* Work order A
Rewrite the paragraph of the development commentary that begins "A second alternative paradigm" as a bulleted list that keeps its main facts.
* Work order B
Summarize the development commentary in two sentences.
* Work order C
Carry on the development commentary from the point where it stops.

A second alternative paradigm which I consider worth mentioning places collective happiness and well-being as the goals of development resumed in the concept of the Index of Gross National Happiness, conceived in Bhutan. Whilst the concept of buen vivir is inspired by the cosmological vision and cultural values of the Andean indigenous people, the values which provide the foundation for the notion of collective happiness and well-being are profoundly rooted in the social traditions of Bhutan and in its ethical and moral cosmology developed and practiced for centuries. The GNH contributed to the creation of four strategic keys popularly known as the four pillars: (1) sustainable and equitable socioeconomic development; 2) preservation of the environment; 3) preservation and promotion of culture, and 4) promotion of good governance. Such pillars require skills and competences conducive to achieve this understanding of development.
In this brief commentary, there is no space to attempt to situate this discussion within the context of the 2030 International Development Agenda except to say that the New Skills Agenda for Europe is probably well aligned with the agenda which the SDGs propose. From a non-European perspective, I suggest that it would be important to explore concepts such as diversity, multiculturality and intra-culturality and pluriversality when considering the relation between skills and competences and development.

* Stored data
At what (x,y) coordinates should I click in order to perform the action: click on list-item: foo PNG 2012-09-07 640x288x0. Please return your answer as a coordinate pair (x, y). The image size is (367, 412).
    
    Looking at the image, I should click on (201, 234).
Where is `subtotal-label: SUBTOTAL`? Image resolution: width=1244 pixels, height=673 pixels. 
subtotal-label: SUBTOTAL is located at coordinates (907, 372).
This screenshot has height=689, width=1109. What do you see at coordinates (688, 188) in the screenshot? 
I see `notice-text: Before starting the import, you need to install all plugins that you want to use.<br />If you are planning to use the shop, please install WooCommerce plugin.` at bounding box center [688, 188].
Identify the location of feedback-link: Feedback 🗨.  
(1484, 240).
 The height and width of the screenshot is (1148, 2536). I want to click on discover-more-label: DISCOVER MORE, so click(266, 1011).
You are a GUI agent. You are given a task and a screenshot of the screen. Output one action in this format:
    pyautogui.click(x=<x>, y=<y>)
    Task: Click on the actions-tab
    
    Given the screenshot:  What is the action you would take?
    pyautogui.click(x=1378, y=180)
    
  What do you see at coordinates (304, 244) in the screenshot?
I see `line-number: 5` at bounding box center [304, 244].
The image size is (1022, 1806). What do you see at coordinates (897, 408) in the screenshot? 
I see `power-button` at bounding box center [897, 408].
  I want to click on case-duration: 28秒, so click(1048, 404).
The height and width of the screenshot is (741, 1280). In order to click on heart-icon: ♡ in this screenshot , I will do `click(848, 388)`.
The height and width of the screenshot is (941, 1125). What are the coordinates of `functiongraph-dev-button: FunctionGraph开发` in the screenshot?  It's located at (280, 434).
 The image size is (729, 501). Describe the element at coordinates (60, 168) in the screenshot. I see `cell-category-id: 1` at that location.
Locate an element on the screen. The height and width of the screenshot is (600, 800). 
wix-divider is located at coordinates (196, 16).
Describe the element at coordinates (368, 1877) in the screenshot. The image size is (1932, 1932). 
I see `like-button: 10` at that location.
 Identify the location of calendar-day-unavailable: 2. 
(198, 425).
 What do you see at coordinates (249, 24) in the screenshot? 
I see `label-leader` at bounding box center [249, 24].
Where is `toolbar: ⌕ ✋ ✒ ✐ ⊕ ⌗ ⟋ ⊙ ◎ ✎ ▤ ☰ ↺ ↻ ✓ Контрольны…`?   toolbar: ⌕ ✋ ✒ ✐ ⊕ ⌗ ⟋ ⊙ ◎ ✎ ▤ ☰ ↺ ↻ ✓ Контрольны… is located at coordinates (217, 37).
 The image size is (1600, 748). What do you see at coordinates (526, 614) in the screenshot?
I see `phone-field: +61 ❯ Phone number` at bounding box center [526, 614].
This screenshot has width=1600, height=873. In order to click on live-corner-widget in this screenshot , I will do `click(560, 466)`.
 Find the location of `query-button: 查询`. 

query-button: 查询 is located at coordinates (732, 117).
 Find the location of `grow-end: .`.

* Your response A
- A second alternative paradigm treats collective happiness and well-being as the goals of development, summed up in the Index of Gross National Happiness (GNH), conceived in Bhutan.
- Buen vivir draws on the cosmological vision and cultural values of the Andean indigenous people. Collective happiness and well-being, by contrast, rest on Bhutan's social traditions and on its ethical and moral cosmology, developed and practiced for centuries.
- The GNH helped create four strategic keys, known as the four pillars:
  1. sustainable and equitable socioeconomic development
  2. preservation of the environment
  3. preservation and promotion of culture
  4. promotion of good governance
- These pillars require skills and competences that help achieve this understanding of development.

* Your response B
Bhutan's Index of Gross National Happiness, rooted in the country's social traditions and moral cosmology, makes collective happiness and well-being the goals of development and rests on four pillars: equitable socioeconomic development, environmental preservation, cultural preservation, and good governance. The author suggests that the New Skills Agenda for Europe is probably well aligned with the SDGs, and that concepts such as diversity, multiculturality, intra-culturality, and pluriversality deserve exploration when relating skills and competences to development.

* Your response C
References
DAVALOS, Pablo. “Reflexiones sobre el Sumak  Kawsay (El Buen Vivir) y las teorías del desarrollo”. Copyleft -Eutsi-Pagina de izquierda Antiautoritaria, n. 6, 2008.
GUDYNAS, Eduardo. Buen vivir: Germinando alternativas al desarrollo. In: America Latina en movimiento, fevereiro 2011. p. 461-481.
PRIESNER, Stefan. Gross National Happiness – Bhutan’s Vision of Development and its Challenges, 1999. Acesso em 27/12/2013.http://archiv.ub.uni-heidelberg.de/savifadok/320/1/GNH_Ch3_Priesner.pdf


[1] We tend to use the terms competence and competency as though they were synonyms. It is worth taking a look at the following definition indicated to me by my colleague Carlos Spezia: http://www.differencebetween.com/difference-between-competence-and-vs-competency/
On the basis of this, I have adopted the term competence and competences.